### Collected data entries

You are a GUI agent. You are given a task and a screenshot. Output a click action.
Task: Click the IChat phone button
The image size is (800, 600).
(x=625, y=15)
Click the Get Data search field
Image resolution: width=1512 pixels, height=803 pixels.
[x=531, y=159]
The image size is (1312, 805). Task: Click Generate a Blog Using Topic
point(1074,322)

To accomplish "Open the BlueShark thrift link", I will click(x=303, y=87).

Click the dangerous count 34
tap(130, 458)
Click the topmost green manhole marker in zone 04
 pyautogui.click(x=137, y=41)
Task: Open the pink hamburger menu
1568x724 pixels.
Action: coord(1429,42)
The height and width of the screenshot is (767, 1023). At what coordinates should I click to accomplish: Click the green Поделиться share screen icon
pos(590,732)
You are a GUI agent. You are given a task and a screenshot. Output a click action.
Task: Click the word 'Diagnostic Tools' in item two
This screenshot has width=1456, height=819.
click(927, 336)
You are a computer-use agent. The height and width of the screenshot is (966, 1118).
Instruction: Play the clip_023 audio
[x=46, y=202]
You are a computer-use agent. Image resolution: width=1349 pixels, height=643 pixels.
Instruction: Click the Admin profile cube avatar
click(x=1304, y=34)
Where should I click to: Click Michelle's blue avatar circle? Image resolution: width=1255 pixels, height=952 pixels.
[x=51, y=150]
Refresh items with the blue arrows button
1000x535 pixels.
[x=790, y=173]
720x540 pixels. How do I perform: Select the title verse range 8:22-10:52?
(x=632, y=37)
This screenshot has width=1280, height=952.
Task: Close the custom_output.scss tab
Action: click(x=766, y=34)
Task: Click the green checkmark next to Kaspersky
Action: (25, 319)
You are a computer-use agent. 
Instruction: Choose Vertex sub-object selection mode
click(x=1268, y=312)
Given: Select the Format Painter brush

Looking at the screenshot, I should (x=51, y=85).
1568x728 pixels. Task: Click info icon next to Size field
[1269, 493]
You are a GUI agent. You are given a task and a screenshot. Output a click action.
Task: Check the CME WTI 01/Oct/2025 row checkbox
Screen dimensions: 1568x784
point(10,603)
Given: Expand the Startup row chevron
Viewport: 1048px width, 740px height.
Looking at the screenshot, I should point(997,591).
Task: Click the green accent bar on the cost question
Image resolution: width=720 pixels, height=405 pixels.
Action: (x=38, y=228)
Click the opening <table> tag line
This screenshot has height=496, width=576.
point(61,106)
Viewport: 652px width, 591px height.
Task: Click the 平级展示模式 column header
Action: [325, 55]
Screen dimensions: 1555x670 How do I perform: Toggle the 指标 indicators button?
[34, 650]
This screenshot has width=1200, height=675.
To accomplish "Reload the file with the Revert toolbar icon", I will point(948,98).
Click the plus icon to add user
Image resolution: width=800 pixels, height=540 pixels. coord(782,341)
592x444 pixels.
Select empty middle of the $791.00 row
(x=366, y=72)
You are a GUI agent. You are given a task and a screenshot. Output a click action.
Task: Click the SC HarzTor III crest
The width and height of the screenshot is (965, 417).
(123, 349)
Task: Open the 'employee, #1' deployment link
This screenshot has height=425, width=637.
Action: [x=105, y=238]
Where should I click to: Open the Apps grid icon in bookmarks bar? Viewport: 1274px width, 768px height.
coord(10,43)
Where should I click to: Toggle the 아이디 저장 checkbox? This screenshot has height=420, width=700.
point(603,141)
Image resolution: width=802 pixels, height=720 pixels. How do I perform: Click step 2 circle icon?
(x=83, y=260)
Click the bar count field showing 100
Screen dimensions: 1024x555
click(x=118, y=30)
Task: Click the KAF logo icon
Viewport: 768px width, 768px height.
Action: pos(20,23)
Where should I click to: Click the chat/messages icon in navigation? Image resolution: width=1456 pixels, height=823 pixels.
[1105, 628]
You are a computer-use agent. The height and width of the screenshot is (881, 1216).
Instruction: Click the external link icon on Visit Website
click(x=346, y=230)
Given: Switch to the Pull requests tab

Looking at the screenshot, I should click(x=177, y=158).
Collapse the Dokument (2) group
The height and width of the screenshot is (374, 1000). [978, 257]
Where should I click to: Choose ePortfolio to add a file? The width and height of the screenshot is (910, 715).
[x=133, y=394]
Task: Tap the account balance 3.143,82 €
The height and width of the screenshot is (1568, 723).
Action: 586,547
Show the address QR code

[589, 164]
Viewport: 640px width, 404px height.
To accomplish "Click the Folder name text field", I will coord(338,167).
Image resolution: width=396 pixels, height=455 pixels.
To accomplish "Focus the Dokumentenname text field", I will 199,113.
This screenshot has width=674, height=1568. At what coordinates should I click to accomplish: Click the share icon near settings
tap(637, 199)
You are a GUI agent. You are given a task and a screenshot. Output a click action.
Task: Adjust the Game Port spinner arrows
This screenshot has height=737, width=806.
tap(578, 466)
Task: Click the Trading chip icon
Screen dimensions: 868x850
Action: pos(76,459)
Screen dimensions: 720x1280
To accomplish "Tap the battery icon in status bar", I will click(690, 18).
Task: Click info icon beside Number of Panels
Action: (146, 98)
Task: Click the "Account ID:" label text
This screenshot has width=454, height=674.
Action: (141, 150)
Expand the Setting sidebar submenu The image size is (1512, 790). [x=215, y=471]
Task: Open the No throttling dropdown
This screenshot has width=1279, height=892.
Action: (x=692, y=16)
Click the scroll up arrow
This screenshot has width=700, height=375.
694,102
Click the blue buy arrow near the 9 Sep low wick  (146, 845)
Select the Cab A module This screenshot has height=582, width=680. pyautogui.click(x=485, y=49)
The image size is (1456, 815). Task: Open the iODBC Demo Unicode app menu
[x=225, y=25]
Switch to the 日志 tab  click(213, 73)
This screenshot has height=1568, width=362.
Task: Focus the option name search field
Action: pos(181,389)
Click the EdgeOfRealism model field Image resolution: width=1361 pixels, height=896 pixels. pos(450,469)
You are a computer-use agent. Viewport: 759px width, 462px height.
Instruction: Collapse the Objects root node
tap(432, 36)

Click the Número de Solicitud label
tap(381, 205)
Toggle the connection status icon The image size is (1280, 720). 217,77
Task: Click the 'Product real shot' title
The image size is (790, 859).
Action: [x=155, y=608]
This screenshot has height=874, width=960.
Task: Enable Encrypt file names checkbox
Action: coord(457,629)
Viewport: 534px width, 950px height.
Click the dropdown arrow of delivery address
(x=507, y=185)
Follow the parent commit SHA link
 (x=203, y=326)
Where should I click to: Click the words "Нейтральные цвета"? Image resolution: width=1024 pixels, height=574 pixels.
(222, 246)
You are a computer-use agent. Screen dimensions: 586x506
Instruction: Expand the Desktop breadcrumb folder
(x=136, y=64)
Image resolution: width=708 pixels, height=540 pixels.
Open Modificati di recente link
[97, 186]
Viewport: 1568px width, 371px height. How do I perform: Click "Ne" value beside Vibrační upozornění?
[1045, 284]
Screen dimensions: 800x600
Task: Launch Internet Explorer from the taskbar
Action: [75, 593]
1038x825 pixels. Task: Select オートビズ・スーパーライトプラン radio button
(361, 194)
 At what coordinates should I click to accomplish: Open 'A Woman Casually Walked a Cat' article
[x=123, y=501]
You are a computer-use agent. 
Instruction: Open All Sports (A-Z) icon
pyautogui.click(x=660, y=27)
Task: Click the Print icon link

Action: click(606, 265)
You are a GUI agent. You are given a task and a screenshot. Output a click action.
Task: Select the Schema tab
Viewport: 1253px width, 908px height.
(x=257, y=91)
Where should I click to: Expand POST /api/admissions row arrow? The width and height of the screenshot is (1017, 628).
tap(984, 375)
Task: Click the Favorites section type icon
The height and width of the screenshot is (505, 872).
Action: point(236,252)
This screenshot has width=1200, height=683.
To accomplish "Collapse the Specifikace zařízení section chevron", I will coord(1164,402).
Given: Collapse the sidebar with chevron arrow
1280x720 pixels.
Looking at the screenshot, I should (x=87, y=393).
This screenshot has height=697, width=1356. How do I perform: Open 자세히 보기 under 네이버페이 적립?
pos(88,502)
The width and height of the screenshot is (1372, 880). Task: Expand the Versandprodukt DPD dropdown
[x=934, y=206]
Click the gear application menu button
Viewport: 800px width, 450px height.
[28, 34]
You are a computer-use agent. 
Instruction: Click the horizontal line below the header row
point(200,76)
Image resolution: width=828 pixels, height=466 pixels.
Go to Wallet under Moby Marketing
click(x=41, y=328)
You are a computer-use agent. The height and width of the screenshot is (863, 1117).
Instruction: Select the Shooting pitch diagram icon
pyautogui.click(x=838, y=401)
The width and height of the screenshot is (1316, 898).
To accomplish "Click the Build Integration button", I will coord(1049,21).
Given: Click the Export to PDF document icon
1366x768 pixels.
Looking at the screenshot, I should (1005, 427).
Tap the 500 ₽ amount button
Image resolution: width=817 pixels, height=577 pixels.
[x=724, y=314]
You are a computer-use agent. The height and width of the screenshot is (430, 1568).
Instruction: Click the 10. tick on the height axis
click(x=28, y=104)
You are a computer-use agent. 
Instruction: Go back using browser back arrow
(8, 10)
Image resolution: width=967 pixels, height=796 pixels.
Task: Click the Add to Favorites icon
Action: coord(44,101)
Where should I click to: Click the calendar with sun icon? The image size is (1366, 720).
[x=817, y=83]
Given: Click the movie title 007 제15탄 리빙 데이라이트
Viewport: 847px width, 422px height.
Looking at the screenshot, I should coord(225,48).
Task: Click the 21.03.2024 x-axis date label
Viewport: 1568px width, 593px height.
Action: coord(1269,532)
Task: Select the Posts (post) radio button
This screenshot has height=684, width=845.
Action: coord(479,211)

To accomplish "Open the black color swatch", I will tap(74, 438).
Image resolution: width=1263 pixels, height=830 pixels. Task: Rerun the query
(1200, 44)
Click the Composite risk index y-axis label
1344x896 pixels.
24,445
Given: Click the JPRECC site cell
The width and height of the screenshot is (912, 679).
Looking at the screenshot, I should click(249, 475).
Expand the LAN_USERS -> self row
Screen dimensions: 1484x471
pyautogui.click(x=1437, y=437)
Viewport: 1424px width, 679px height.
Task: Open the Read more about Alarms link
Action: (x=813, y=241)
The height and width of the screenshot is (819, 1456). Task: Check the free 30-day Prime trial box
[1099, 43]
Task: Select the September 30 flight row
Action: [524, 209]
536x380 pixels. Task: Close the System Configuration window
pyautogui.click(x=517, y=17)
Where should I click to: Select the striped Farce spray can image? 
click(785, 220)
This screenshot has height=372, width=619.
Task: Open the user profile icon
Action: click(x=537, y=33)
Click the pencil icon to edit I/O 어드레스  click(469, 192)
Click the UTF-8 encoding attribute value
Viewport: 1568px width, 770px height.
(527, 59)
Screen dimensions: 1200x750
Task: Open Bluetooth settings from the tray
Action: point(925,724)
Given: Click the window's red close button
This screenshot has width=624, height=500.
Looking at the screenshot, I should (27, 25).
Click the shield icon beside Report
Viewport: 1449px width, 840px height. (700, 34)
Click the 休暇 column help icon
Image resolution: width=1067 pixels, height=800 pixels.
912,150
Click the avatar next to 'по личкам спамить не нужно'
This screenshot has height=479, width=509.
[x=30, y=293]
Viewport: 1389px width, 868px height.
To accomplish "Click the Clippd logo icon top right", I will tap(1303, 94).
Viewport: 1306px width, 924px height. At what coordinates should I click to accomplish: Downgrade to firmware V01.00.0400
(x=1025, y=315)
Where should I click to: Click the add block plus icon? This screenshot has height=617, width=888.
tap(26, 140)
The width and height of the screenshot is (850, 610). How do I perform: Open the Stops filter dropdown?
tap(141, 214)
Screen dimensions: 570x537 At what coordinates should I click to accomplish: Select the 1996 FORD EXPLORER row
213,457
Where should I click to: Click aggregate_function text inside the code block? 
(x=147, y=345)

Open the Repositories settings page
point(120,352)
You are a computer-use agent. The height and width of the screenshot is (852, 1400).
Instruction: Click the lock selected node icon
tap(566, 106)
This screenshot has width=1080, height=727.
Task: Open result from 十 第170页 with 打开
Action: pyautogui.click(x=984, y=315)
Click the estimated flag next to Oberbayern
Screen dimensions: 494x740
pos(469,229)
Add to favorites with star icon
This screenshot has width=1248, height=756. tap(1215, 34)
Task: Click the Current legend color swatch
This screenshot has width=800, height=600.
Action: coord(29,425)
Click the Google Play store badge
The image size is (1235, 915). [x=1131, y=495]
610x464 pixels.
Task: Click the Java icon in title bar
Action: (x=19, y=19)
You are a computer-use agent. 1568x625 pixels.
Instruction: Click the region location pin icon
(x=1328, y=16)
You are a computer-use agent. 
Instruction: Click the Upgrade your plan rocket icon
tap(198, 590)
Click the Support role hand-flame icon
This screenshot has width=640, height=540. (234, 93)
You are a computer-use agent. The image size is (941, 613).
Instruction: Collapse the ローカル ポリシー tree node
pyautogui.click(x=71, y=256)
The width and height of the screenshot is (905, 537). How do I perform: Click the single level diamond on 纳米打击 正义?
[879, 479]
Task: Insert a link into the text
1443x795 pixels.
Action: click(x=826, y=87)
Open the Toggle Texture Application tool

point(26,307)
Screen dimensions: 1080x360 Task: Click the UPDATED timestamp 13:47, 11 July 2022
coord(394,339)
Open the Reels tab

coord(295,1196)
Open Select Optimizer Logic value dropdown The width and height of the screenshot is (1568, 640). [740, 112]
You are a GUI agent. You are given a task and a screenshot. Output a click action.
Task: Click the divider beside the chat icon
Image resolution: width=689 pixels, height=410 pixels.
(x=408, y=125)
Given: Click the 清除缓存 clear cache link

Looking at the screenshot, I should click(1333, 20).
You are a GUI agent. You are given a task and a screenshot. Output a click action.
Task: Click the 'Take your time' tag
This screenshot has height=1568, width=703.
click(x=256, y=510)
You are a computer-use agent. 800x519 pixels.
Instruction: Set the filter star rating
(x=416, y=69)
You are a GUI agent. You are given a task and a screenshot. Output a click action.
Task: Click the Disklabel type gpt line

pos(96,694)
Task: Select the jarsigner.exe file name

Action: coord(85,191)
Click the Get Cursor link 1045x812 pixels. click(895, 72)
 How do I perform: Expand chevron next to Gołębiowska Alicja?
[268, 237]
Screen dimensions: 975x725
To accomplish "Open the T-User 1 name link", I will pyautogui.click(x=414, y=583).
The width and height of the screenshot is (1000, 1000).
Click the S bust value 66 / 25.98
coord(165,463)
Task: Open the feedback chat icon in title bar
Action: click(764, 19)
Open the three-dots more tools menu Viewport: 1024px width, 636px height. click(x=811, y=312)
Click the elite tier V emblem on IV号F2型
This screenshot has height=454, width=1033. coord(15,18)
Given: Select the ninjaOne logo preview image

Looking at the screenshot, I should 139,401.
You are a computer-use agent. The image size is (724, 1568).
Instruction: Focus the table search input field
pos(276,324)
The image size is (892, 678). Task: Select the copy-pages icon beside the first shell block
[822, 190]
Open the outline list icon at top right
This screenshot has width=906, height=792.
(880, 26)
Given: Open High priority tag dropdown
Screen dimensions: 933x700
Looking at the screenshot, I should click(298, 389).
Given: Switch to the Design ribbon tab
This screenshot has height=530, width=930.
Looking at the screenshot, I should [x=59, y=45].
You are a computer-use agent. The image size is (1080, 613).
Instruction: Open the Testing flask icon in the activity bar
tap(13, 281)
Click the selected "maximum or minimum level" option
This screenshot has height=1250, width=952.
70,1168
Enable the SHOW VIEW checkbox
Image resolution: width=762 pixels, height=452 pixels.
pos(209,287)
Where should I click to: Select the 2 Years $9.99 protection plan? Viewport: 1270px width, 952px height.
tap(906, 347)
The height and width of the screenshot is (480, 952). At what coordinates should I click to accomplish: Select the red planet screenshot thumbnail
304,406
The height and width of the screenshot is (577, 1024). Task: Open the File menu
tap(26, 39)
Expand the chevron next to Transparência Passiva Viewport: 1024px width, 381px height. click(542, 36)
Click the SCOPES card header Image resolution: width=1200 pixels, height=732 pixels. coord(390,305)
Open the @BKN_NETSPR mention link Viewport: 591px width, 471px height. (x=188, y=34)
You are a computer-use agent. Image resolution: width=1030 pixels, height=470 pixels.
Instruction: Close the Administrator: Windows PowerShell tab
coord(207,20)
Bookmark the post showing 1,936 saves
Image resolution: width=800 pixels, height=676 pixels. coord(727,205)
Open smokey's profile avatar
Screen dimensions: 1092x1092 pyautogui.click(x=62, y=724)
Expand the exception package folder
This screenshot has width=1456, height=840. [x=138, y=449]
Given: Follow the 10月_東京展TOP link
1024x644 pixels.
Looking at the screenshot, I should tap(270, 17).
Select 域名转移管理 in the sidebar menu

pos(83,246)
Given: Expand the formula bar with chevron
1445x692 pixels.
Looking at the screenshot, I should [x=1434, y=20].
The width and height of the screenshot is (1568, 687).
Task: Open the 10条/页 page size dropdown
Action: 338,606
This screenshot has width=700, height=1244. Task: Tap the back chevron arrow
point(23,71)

### WORK ITEM
Would you retype the lines above from the one with "536x380 pixels. Task: Close" down to the one with "Task: Click the Current legend color swatch", word for word, both ends included and no other lines?

### EXPECTED ANSWER
536x380 pixels. Task: Close the System Configuration window
pyautogui.click(x=517, y=17)
Where should I click to: Select the striped Farce spray can image? 
click(785, 220)
This screenshot has height=372, width=619.
Task: Open the user profile icon
Action: click(x=537, y=33)
Click the pencil icon to edit I/O 어드레스  click(469, 192)
Click the UTF-8 encoding attribute value
Viewport: 1568px width, 770px height.
(527, 59)
Screen dimensions: 1200x750
Task: Open Bluetooth settings from the tray
Action: point(925,724)
Given: Click the window's red close button
This screenshot has width=624, height=500.
Looking at the screenshot, I should (27, 25).
Click the shield icon beside Report
Viewport: 1449px width, 840px height. (700, 34)
Click the 休暇 column help icon
Image resolution: width=1067 pixels, height=800 pixels.
912,150
Click the avatar next to 'по личкам спамить не нужно'
This screenshot has height=479, width=509.
[x=30, y=293]
Viewport: 1389px width, 868px height.
To accomplish "Click the Clippd logo icon top right", I will tap(1303, 94).
Viewport: 1306px width, 924px height. At what coordinates should I click to accomplish: Downgrade to firmware V01.00.0400
(x=1025, y=315)
Where should I click to: Click the add block plus icon? This screenshot has height=617, width=888.
tap(26, 140)
The width and height of the screenshot is (850, 610). How do I perform: Open the Stops filter dropdown?
tap(141, 214)
Screen dimensions: 570x537 At what coordinates should I click to accomplish: Select the 1996 FORD EXPLORER row
213,457
Where should I click to: Click aggregate_function text inside the code block? 
(x=147, y=345)

Open the Repositories settings page
point(120,352)
You are a computer-use agent. The height and width of the screenshot is (852, 1400).
Instruction: Click the lock selected node icon
tap(566, 106)
This screenshot has width=1080, height=727.
Task: Open result from 十 第170页 with 打开
Action: pyautogui.click(x=984, y=315)
Click the estimated flag next to Oberbayern
Screen dimensions: 494x740
pos(469,229)
Add to favorites with star icon
This screenshot has width=1248, height=756. tap(1215, 34)
Task: Click the Current legend color swatch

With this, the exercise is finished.